#### Work task:
Report all lines from the entries below in which "will" appears.

#### Records for the exercise:
════
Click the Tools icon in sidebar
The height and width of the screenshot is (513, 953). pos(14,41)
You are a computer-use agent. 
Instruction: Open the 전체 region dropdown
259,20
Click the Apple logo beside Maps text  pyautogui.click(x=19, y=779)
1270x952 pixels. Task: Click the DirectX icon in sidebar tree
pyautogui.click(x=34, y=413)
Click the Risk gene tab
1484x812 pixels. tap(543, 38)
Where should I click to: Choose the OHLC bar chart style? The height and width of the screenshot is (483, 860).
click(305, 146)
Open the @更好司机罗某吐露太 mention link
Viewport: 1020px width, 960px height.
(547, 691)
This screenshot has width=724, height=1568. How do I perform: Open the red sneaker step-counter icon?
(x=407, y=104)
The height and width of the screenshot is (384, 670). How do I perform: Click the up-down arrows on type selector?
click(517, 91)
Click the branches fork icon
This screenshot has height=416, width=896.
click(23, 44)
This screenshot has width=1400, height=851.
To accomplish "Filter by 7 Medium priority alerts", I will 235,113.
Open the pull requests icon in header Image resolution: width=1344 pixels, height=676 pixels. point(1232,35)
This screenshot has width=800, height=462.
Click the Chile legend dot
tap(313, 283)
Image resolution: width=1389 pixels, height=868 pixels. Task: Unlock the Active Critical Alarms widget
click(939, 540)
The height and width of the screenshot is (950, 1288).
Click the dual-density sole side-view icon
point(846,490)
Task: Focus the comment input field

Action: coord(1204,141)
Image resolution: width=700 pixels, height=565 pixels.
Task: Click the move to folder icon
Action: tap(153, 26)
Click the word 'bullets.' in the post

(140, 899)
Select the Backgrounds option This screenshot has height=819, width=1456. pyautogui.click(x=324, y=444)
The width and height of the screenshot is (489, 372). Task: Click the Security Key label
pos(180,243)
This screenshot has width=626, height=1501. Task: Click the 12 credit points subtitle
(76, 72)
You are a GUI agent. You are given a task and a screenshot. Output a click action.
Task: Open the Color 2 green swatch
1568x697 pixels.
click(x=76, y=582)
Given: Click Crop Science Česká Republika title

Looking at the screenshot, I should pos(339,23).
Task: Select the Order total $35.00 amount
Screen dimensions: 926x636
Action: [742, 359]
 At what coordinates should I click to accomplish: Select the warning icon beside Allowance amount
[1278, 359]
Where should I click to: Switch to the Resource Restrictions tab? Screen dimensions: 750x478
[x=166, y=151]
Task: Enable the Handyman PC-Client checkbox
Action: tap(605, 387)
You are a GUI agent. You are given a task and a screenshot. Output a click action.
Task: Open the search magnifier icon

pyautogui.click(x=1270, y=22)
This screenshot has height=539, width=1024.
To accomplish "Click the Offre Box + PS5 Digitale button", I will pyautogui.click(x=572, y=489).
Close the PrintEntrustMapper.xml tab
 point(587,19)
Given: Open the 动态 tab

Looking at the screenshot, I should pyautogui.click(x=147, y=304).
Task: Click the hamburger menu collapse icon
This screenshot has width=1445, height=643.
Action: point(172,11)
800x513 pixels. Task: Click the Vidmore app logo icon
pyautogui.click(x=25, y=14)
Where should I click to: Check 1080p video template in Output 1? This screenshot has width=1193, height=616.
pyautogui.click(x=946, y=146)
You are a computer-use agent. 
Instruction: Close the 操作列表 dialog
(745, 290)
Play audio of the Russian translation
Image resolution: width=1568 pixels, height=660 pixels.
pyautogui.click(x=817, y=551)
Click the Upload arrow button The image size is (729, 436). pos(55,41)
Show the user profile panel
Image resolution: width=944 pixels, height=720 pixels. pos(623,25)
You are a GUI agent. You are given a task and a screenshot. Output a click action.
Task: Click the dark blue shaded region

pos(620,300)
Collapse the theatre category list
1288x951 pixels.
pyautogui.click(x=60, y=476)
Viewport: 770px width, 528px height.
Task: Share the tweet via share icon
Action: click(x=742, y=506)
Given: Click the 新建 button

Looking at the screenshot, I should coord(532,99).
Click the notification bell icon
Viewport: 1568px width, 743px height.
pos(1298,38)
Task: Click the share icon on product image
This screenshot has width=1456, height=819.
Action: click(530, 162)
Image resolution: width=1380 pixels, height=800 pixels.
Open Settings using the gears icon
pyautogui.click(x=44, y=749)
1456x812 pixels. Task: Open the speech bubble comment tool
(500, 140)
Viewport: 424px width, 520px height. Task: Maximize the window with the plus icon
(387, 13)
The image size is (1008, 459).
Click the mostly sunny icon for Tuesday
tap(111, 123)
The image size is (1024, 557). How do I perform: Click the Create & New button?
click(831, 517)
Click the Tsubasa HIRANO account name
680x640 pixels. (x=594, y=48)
════
#### Result for this task:
To accomplish "Filter by 7 Medium priority alerts", I will 235,113.
To accomplish "Click the Offre Box + PS5 Digitale button", I will pyautogui.click(x=572, y=489).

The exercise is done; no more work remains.